The Vaccine Question, H1N1 and Otherwise

I haven’t posted much on the childhood vaccination issue, ever, because of the controversy surrounding it.

But oh what the hell. Life’s too short not to take sides, especially as an asthma parent and especially when it comes to the swine flu vaccine in the middle of a pandemic.

I’ll let the following links represent my pro-vaccine stance since I don’t write this blog for a living, even though I’d like to, and therefore lack the time to put together the sort of well-researched, highly documented article this subject deserves.

Briefly, I debated closing the comments on this one but ended up keeping them open – free speech and all that.

However. If you are new to this site, be forewarned:

I watch comments closely, and I’m overly fond of my laptop’s delete key. Whatever you think about childhood vaccinations in general and the H1N1 vaccine in particular, be civil.

And also: comments that criticize parents for vaccinating their children will be deleted. In case there’s any gray area about the subject of Asthma Mom, my readers and I are dealing with respiratory problems you may never have encountered or even considered.

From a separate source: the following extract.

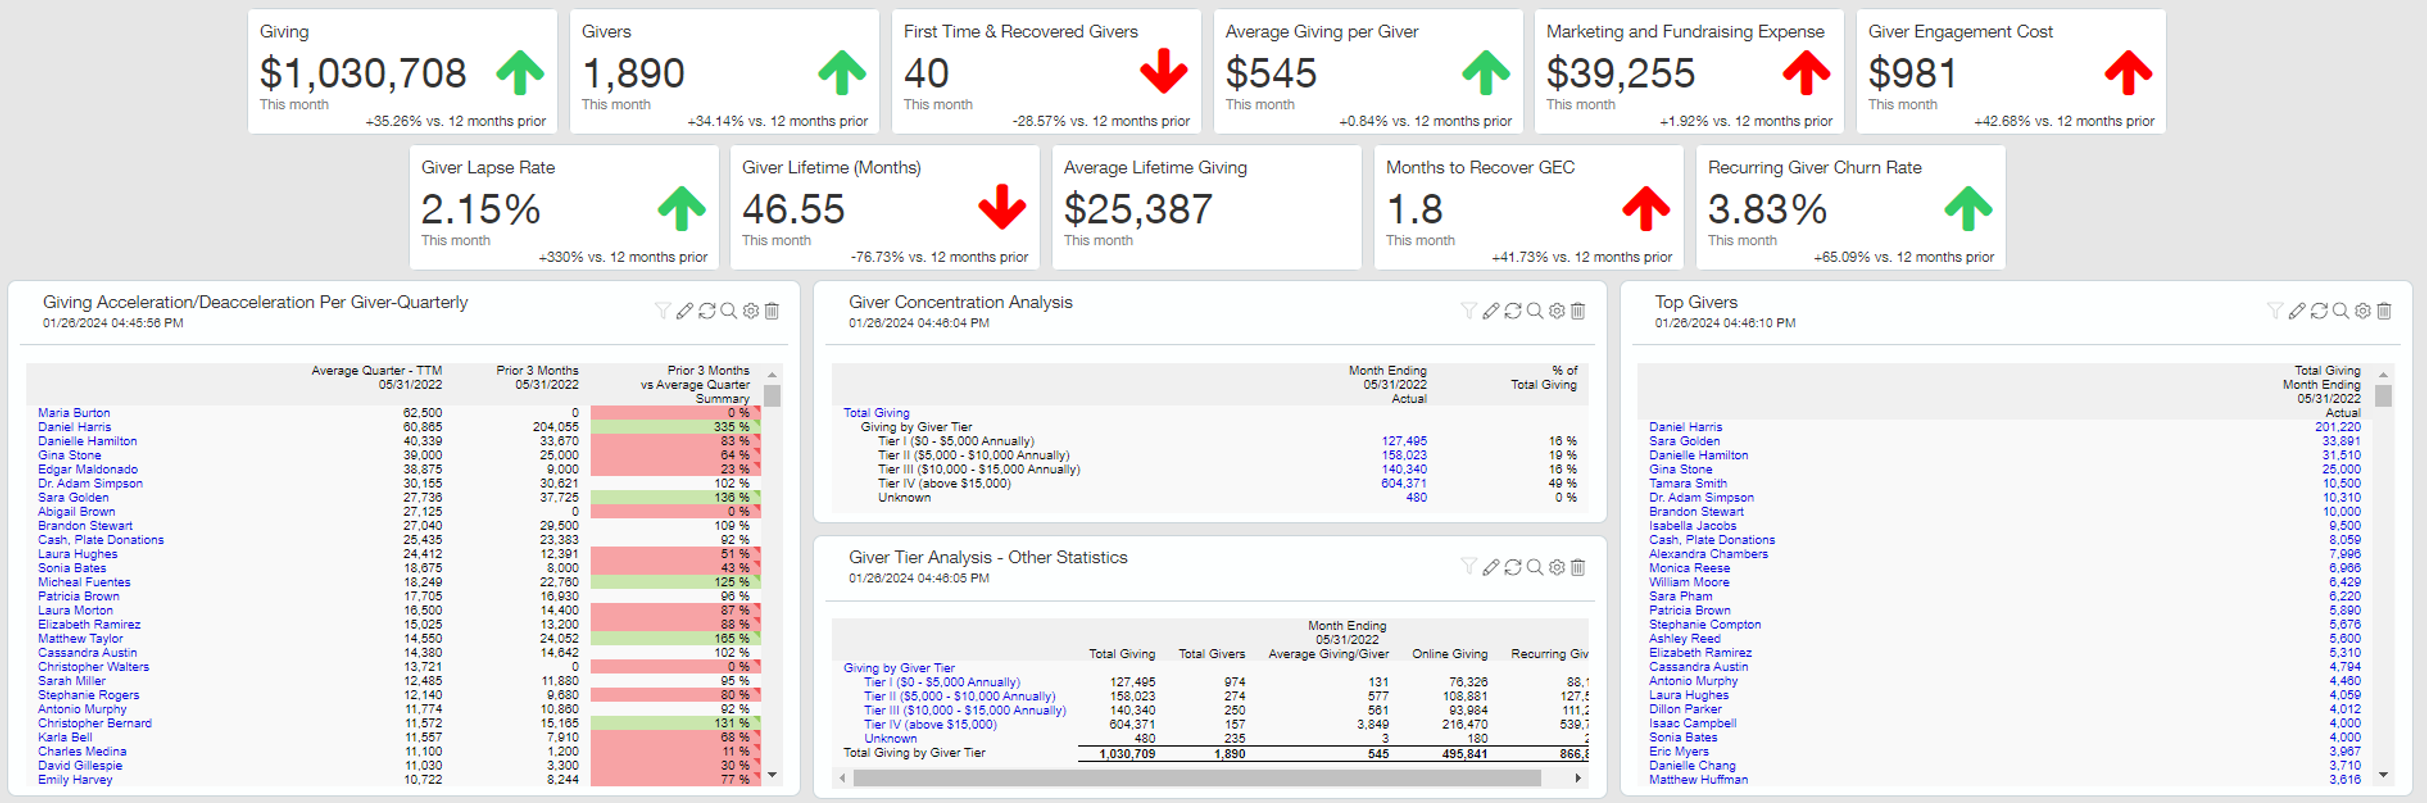Click filter icon in Top Givers panel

Finally: this site will not contribute to the spread of misinformation. Questionable, non science-based links will be deleted.

Carrying on:

Wired’s Amy Wallace on parenting, perceived risk, and the anti-vaccination movement.

Excerpt:

Today, because the looming risk of childhood death is out of sight, it is also largely out of mind, leading a growing number of Americans to worry about what is in fact a much lesser risk: the ill effects of vaccines. If your newborn gets pertussis, for example, there is a 1 percent chance that the baby will die of pulmonary hypertension or other complications. The risk of dying from the pertussis vaccine, by contrast, is practically nonexistent — in fact, no study has linked DTaP (the three-in-one immunization that protects against diphtheria, tetanus, and pertussis) to death in children. Nobody in the pro-vaccine camp asserts that vaccines are risk-free, but the risks are minute in comparison to the alternative. (An Epidemic of Fear: How Panicked Parents Skipping Shots Endangers Us All, Amy Wallace for Wired.com, link above)

Scientific American reports on vaccine research and herd immunity in ponies.

Excerpt:

The researchers also found that even if pandemic vaccines are not a perfect match for circulating virus strains, vaccinating a large portion of the population can create enough immunity to slow the spread and even prevent a larger outbreak. (Sick-clop: Ponies with the flu show how virus out-mutates vaccines, Katherine Harmon for ScientificAmerican.com, link above)

Joseph Albietz, MD, a pediatrician here in Denver, debunks H1N1 vaccine misinformation.

Excerpt:

This season has already been an unpleasant one in my pediatric ICU. During what is traditionally the slowest part of the year, we are running at near our capacity of 26 beds. The fraction of our patients who are in the ICU with 2009 H1N1 has steadily increased since the school year began, from roughly 5-10% of our census being flu positive over the summer (which is odd in itself), to now between 30-50%. The need for prolonged mechanical ventilation is common in these patients, we have needed to place three children on a heart-lung bypass machine (ECMO), and tragically we have had deaths. (9 Reasons to Completely Ignore Joseph Mercola, Joseph Albietz for ScienceBasedMedicine.org, link above)

Finally, here’s an example of vaccination rates and herd immunity from real life:

Brooklyn Mumps outbreak linked to lower vaccination rates in Britain.


Note: Some sources found through Phil Plait’s Bad Astronomy.